• _Work to complete_:
Could you quote, word for word, every line below from the one containing "<그리스>, 4월 ‘팝시컬’로" down through the very last line, including both?

# start of Data rows

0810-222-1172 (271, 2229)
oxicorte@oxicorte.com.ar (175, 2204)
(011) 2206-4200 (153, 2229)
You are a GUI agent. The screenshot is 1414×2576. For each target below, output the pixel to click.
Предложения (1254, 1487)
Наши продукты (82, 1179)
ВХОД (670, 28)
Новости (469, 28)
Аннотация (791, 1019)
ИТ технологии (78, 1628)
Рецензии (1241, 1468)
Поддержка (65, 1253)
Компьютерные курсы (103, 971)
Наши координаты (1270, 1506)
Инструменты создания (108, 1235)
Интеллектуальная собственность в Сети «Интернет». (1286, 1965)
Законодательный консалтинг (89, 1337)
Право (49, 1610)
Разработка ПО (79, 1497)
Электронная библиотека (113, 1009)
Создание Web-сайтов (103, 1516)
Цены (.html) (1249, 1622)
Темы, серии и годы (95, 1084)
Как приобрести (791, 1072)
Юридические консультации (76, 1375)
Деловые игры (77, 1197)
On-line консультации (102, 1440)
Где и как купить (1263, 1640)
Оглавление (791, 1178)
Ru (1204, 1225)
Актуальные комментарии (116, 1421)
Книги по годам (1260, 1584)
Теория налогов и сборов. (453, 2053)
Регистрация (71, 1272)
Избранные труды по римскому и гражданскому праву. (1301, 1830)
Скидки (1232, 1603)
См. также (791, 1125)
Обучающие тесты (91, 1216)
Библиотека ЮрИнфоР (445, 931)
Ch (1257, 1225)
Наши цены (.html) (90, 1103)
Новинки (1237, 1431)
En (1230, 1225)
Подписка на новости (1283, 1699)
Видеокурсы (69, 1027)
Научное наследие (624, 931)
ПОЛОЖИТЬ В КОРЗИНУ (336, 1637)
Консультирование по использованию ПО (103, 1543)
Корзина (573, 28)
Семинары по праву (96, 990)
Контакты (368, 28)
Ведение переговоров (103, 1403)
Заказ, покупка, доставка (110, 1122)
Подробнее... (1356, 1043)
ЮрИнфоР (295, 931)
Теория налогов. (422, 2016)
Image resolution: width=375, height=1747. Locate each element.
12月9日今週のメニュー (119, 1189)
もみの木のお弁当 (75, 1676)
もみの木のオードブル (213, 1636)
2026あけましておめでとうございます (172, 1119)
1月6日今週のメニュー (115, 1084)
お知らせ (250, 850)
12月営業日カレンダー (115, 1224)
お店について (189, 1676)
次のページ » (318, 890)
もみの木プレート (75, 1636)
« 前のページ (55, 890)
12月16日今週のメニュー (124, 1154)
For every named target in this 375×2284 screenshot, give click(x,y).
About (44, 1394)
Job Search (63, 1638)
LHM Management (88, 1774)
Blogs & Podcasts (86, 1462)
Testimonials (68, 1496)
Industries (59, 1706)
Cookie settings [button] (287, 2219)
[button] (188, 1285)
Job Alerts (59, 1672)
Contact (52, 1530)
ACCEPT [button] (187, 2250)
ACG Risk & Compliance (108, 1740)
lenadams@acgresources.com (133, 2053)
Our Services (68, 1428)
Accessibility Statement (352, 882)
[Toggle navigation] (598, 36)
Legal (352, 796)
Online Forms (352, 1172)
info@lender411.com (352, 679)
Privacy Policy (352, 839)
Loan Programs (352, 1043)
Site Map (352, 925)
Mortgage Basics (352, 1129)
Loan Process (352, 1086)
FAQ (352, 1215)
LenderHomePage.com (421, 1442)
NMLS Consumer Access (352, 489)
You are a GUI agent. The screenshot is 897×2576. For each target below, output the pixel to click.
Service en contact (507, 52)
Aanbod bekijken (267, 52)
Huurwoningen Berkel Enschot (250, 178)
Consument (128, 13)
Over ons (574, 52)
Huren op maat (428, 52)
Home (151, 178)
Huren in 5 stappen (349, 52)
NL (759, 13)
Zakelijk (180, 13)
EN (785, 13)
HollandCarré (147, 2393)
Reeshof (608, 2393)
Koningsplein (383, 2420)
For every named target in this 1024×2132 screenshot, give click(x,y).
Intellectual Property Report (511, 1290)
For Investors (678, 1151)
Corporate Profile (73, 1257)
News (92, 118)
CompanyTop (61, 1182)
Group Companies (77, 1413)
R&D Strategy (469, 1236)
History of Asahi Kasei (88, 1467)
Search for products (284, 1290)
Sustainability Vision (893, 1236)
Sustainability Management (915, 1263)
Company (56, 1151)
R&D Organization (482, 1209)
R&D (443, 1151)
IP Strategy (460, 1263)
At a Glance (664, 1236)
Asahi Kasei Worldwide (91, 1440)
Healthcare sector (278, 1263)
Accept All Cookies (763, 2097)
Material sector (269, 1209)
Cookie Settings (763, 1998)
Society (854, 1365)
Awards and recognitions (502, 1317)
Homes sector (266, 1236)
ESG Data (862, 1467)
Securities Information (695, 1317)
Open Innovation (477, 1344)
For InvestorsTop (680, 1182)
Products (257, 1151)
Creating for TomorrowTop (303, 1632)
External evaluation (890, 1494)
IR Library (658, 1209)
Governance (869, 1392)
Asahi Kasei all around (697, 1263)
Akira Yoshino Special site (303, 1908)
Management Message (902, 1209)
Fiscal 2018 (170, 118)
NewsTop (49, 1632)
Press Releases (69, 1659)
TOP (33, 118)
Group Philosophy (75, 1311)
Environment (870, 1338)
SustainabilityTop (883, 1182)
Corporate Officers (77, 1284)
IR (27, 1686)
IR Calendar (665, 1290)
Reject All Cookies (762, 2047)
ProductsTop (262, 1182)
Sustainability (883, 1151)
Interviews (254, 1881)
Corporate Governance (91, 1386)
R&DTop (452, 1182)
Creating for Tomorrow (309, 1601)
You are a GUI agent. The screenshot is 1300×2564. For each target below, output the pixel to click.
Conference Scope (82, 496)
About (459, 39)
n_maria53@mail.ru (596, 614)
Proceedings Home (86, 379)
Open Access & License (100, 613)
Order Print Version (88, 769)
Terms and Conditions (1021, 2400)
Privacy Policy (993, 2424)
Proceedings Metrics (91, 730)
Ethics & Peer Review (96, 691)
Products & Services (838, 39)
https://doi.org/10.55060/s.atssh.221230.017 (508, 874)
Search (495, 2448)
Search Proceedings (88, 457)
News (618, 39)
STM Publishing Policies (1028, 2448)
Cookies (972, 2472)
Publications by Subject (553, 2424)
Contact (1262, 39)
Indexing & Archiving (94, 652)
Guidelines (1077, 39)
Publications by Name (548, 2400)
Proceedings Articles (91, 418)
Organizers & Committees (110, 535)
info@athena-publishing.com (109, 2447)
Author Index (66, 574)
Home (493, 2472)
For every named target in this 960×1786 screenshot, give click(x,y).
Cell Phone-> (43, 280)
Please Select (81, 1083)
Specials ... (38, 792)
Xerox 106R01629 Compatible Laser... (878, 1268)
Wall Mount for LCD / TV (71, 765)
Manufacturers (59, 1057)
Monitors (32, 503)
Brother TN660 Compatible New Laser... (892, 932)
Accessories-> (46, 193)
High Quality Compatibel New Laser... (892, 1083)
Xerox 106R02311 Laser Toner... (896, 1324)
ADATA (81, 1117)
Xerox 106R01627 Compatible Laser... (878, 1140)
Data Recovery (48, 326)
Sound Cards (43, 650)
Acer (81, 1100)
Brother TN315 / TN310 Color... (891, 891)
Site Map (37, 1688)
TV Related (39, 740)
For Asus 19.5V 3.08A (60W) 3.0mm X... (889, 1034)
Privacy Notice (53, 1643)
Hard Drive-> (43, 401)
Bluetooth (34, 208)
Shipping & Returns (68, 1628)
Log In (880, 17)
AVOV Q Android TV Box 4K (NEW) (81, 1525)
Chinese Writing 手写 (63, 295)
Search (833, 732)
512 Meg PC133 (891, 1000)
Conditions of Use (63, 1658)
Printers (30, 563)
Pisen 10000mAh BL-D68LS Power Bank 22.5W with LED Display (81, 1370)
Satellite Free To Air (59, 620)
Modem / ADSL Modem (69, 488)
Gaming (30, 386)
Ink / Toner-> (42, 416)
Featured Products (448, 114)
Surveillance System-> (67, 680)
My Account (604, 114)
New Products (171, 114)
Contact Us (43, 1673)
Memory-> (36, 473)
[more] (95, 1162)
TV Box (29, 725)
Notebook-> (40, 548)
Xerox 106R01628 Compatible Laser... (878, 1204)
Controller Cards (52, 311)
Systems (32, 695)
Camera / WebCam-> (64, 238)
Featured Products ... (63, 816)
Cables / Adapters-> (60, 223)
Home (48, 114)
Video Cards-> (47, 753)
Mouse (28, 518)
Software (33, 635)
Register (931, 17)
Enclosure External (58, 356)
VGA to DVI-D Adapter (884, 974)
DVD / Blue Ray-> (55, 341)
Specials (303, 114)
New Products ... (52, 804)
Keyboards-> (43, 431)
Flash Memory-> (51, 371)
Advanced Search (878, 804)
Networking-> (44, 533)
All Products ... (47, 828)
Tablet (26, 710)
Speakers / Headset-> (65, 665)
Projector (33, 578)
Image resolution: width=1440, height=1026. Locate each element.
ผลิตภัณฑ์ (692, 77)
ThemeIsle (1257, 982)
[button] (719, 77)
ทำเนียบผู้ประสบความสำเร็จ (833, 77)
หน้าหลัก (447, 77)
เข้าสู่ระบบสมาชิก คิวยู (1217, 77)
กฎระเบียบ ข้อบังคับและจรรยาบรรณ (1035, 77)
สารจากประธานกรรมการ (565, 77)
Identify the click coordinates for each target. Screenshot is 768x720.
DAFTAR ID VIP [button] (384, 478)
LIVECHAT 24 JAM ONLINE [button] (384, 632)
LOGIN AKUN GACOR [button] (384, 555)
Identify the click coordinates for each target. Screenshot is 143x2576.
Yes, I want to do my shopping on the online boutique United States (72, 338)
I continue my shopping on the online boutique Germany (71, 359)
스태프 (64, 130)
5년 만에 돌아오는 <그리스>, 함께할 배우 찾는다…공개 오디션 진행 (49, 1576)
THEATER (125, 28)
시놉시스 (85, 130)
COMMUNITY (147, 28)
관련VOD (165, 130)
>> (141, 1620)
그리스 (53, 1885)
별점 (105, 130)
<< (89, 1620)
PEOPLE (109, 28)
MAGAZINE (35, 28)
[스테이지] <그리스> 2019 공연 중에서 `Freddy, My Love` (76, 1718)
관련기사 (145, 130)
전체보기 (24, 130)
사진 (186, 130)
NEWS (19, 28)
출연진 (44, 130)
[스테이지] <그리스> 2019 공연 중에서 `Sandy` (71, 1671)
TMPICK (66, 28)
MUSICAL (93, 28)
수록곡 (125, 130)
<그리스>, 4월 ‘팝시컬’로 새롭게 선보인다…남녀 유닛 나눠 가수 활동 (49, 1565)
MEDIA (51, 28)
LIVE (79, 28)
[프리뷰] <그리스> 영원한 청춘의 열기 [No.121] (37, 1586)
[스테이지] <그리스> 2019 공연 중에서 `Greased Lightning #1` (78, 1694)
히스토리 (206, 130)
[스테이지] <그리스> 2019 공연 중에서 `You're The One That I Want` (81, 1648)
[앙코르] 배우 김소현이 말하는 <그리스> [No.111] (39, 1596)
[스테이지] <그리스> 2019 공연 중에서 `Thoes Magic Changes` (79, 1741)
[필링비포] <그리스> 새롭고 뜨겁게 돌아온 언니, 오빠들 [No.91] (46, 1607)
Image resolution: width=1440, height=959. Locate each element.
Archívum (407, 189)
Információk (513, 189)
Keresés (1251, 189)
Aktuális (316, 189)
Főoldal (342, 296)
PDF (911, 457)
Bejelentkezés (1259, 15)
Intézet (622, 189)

# end of Data rows

• _Solution_:
<그리스>, 4월 ‘팝시컬’로 새롭게 선보인다…남녀 유닛 나눠 가수 활동 (49, 1565)
MEDIA (51, 28)
LIVE (79, 28)
[프리뷰] <그리스> 영원한 청춘의 열기 [No.121] (37, 1586)
[스테이지] <그리스> 2019 공연 중에서 `Greased Lightning #1` (78, 1694)
히스토리 (206, 130)
[스테이지] <그리스> 2019 공연 중에서 `You're The One That I Want` (81, 1648)
[앙코르] 배우 김소현이 말하는 <그리스> [No.111] (39, 1596)
[스테이지] <그리스> 2019 공연 중에서 `Thoes Magic Changes` (79, 1741)
[필링비포] <그리스> 새롭고 뜨겁게 돌아온 언니, 오빠들 [No.91] (46, 1607)
Image resolution: width=1440, height=959. Locate each element.
Archívum (407, 189)
Információk (513, 189)
Keresés (1251, 189)
Aktuális (316, 189)
Főoldal (342, 296)
PDF (911, 457)
Bejelentkezés (1259, 15)
Intézet (622, 189)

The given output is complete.